Allgemeine Relativitätstheorie im Alltag

Einstein inside

Einsteinturm auf dem Telegrafenberg in Potsdam
Einsteinturm auf dem Telegrafenberg in Potsdam © picture alliance / dpa / Jens Wolf
Von Frank Grotelüschen · 25.11.2015
Die Allgemeine Relativitätstheorie hat längst Einzug in unsere Alltagstechnik gehalten: Ohne die Berücksichtigung von Einsteins Erkenntnissen würden zum Beispiel unsere Navigationsgeräte oder Funkuhren nicht richtig funktionieren.
Was hat ein Navigationsgerät mit Albert Einstein zu tun? Nun, ohne seine Allgemeine Relativitätstheorie würde es nicht vernünftig funktionieren.
"Wir spüren sie täglich im Global Positioning System GPS", sagt Claus Lämmerzahl, Direktor des Zentrums für angewandte Raumfahrttechnik und Mikrogravitation in Bremen.
"Wenn man diese Effekte nicht berücksichtigen würde, würde man täglich einen Fehler von circa zehn Kilometern haben."

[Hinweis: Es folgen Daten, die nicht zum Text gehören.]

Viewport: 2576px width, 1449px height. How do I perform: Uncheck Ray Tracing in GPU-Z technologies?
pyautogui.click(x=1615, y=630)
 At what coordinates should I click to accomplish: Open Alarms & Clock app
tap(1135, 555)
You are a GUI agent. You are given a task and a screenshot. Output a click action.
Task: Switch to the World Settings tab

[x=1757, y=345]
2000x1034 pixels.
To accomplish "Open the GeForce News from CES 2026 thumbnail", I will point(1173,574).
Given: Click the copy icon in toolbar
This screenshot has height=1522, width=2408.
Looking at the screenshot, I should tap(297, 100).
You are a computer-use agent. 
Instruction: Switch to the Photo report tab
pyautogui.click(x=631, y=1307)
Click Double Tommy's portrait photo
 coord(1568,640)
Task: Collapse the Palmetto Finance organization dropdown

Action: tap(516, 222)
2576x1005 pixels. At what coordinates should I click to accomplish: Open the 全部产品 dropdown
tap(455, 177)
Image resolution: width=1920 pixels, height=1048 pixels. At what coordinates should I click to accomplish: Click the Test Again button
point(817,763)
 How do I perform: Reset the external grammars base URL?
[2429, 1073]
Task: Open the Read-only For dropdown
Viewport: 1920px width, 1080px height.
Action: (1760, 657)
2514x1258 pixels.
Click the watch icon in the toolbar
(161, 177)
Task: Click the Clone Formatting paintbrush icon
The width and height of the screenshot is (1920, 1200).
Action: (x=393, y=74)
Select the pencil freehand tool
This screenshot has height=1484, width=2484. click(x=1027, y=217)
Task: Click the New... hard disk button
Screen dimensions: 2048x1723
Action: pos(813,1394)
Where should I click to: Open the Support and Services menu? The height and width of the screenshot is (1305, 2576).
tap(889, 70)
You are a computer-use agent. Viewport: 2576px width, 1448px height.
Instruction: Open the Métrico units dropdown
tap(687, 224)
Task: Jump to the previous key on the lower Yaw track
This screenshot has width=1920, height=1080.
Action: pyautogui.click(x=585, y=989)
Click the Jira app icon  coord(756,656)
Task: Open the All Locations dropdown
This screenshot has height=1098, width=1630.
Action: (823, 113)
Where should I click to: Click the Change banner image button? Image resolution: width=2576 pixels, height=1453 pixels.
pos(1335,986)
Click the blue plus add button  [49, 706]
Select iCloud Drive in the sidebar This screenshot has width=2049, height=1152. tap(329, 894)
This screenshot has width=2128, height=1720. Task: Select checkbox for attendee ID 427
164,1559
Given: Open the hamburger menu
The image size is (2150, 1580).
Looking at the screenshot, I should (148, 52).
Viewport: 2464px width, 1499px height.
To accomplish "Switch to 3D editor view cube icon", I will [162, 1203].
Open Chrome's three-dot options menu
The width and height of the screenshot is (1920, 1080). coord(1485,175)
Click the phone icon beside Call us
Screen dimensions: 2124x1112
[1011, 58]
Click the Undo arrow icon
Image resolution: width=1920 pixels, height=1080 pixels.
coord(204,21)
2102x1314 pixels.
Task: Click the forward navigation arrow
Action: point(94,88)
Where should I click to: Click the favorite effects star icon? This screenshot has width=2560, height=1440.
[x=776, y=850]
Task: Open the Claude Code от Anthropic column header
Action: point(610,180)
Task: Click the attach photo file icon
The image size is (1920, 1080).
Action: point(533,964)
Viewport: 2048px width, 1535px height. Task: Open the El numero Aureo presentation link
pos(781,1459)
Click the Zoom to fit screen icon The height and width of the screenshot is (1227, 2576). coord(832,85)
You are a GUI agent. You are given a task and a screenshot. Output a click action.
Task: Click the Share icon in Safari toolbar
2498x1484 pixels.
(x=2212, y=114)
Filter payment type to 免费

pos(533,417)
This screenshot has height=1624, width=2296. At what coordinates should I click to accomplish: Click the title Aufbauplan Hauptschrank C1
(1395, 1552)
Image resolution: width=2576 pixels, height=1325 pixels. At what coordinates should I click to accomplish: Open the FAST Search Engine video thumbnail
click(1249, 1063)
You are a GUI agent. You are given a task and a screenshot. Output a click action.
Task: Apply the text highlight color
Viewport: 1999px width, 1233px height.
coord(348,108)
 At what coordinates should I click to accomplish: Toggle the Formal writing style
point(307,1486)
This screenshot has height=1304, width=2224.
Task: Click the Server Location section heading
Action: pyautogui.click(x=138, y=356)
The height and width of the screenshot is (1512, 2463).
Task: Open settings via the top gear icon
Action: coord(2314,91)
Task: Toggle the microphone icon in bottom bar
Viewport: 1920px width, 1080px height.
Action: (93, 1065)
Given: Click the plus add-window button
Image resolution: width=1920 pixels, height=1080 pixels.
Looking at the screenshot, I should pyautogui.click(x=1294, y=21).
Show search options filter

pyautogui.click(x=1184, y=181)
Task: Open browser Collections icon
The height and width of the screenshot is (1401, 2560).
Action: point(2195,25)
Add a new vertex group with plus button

Im Weltraum ticken die Uhren anders

Die Basis von GPS sind hochgenaue Atomuhren an Bord der Navigationssatelliten. Diese Satelliten kreisen 20.000 Kilometer über unseren Köpfen - und verspüren deshalb eine schwächere Schwerkraft als am Boden. Die Folge:
"Die Uhren im Weltraum laufen anders als die Uhren hier auf der Erde. Man muss die Verschiebung der Uhren auf den Satelliten berücksichtigen."
Wegen Einstein ticken die Uhren auf den Satelliten ein klein wenig zu schnell, unterm Strich sind es 39 millionstel Sekunden pro Tag. Das müssen die Experten korrigieren, indem sie die Atomuhren auf den Satelliten ein bisschen langsamer laufen lassen. Täten sie das nicht ...
"... würden unsere Navis mit jedem Tag um elf Kilometer ungenauer werden - und wären damit schlicht unbrauchbar."
Auch bei der koordinierten Weltzeit muss man Einstein berücksichtigen. Diese Weltzeit ist es, nach der sich unsere Funkwecker richten. Um sie festzulegen, werden rund um den Globus Hunderte von Atomuhren miteinander abgeglichen.
"Und wenn ich eine Uhr hier bei der PTB in Braunschweig mit einer Uhr in den USA in den Rocky Mountains vergleiche, muss ich natürlich die Rotverschiebung mit berücksichtigen."
Die Atomuhr bei der PTB, der Physikalisch-Technischen Bundesanstalt in Braunschweig, steht 80 Meter über Meereshöhe. Die Uhr vom amerikanischen Schwesterinstitut steht 1600 Meter höher am Rand der Rocky Mountains. Deshalb tickt sie pro Jahr um fünf millionstel Sekunden schneller als die Uhr in Braunschweig - was man bei der Synchronisation natürlich berücksichtigen muss. Dasselbe Phänomen wollen sich nun auch Geoforscher zunutze machen - etwa Tanja Mehlstäubler von der PTB in Braunschweig:
"Je näher ich mich dem Gravitationszentrum nähere, desto langsamer vergeht die Zeit."

Klimaforscher setzen auf Einsteins Theorie

Die Wissenschaftlerin will das Schwerefeld der Erde extrem präzise vermessen und zwar mit Atomuhren. Ihr Kalkül: Laut Einstein tickt eine Atomuhr im Flachland langsamer als eine auf dem Berg. Die Folge:
"Wenn wir eine Uhr in Schweden stationieren und die mit der Uhr in Braunschweig vergleichen würden, könnten wir sehen, wie sich die schwedische Landmasse hebt."
Und zwar aufgrund der Gletscherschmelze, verursacht durch den Klimawandel. Einsteins Formeln könnten also bald der Klimaforschung helfen und vielleicht auch der Vorhersage von Naturkatastrophen.
Unter aktiven Vulkanen können sich enorme Mengen an Magma ansammeln. Ist die Masse des flüssigen Gesteins groß genug, würde eine Atomuhr, die man am Fuß des Vulkans aufgestellt hat, langsamer ticken. Und das - so die Idee - ließe sich dann deuten als Vorzeichen eines bevorstehenden Ausbruchs.